[Page excerpt]
Next, we define the attenuation funtion ($g_1\left(d_k\right)$) and the aspect dependence ($g_2({\alpha }_k,\phi )$). Assuming free-space attenuation, we have [19]

$$\begin{array}{c}\hfill g_1\left(d_k\right)={\left(d_k\right)}^{-\beta },\end{array}$$

(6)

where $\beta =1$ corresponds to cylindrical spreading, $\beta =2$ is spherical spreading, and sometimes, larger values of $\beta$ are used to model loss due to shadowing, e.g., $\beta =3.5$. In this work, we set $\beta =1$, and the corresponding development can be easily extended to other types of attenuation.

On the other hand, the aspect dependent reflection gain is modeled by the following Butterworth filter [18,19,20]:

$$\begin{array}{c}\hfill g_2({\alpha }_k,\phi )=\frac{1}{1+{\left(\frac{{\alpha }_k-\phi }{\mathsf{\Phi }}\right)}^{2\mathsf{\Omega }}},\end{array}$$

(7)

where $\mathsf{\Omega }$ denotes the filter order, and $2\mathsf{\Phi }$ is the 3 dB bandwidth. Although the exact function ($g_2(·)$) might be different from (7) under specific circumstances, the following analysis can be similarly performed for other aspect dependent reflection models as long as its closed-form expression is available.

In the following analysis, we assume perfect knowledge of the model parameters ${\sigma }^2,C_0,\mathsf{\Phi }$ and $\mathsf{\Omega }$. In practice, these values could be estimated based on training data. In addition, sensor positions are assumed to be known to the FC, since they can be estimated periodically during network maintenance (see, e.g., refs. [22,23], and references therein). However, under hypothesis ${\mathcal{H}}_1$, the target’s position ($(x,y)$) and the principal reflection angle ($\phi$) remain unknown.

2.2. Data Transmission and Global Decision Making

After making observations, the sensors send their local information to the FC which makes a final decision on whether the target exists or not. To meet the stringent energy and bandwidth constraints in WSNs, sensor measurements are usually quantized into few-bit data individually before transmission. The design of a quantizer is one of the focuses of this work.

At the FC, a composite binary hypothesis testing problem is addressed due to the unknown target parameters. GLRT solutions, which achieve target detection and localization simultaneously, are also of interest here.

[Problems to work on]
A. List the model parameters that the signal model excerpt assumes are perfectly known.
B. Reproduce the signal model excerpt from "After making observations, the" to "of this work.".

[Given material]
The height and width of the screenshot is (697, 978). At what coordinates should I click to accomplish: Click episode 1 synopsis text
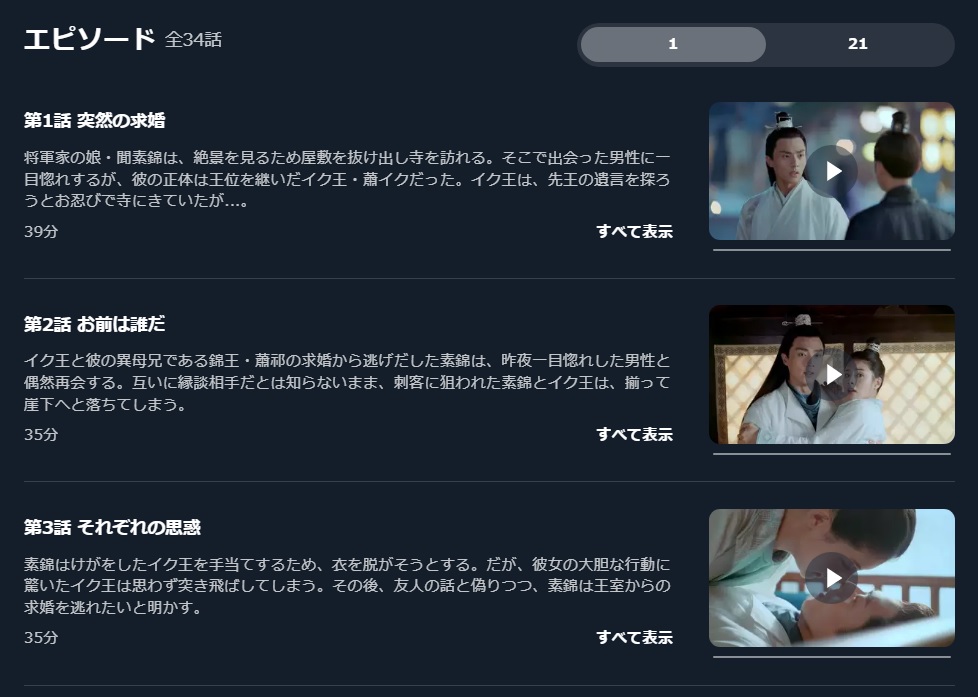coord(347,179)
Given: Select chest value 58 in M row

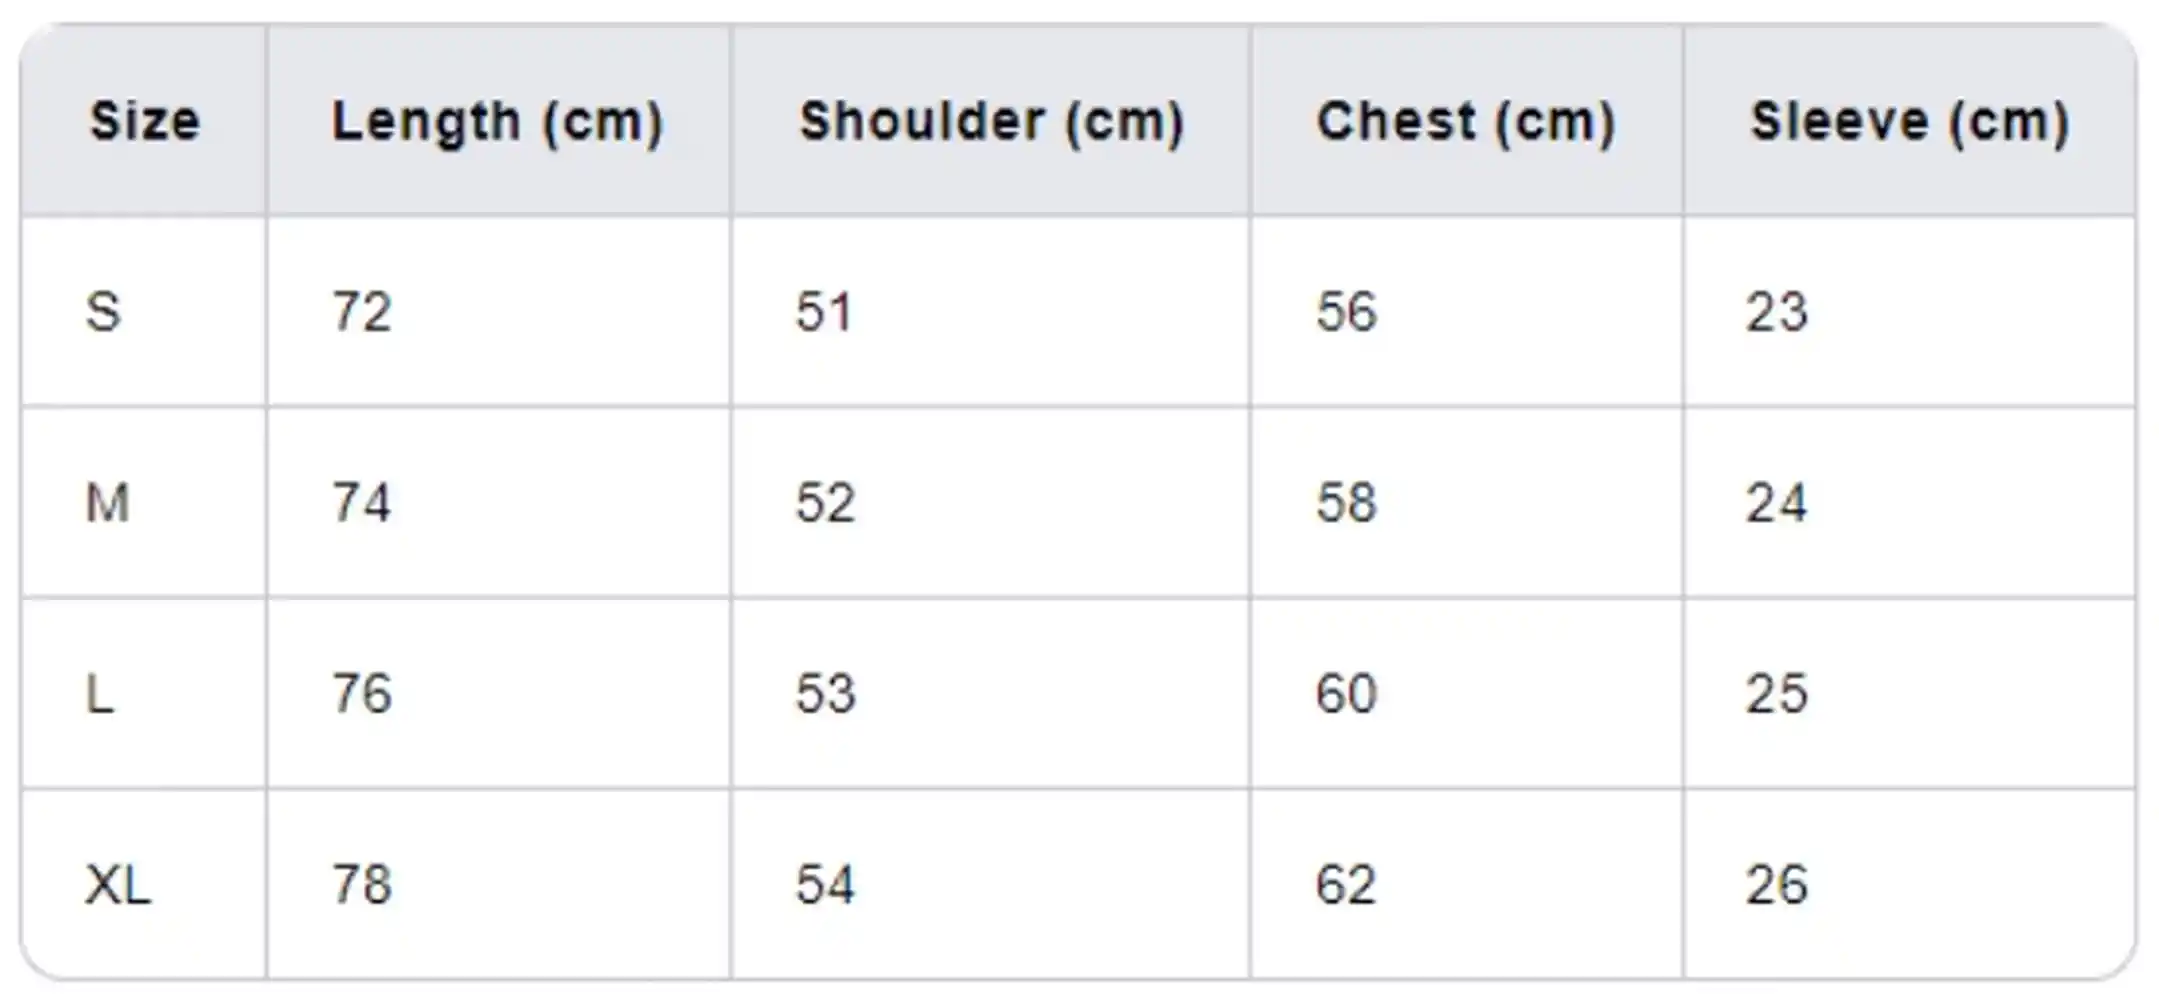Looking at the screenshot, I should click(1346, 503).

[Solutions for each task]
A. σ², C₀, Φ, Ω

B.
After making observations, the sensors send their local information to the FC which makes a final decision on whether the target exists or not. To meet the stringent energy and bandwidth constraints in WSNs, sensor measurements are usually quantized into few-bit data individually before transmission. The design of a quantizer is one of the focuses of this work.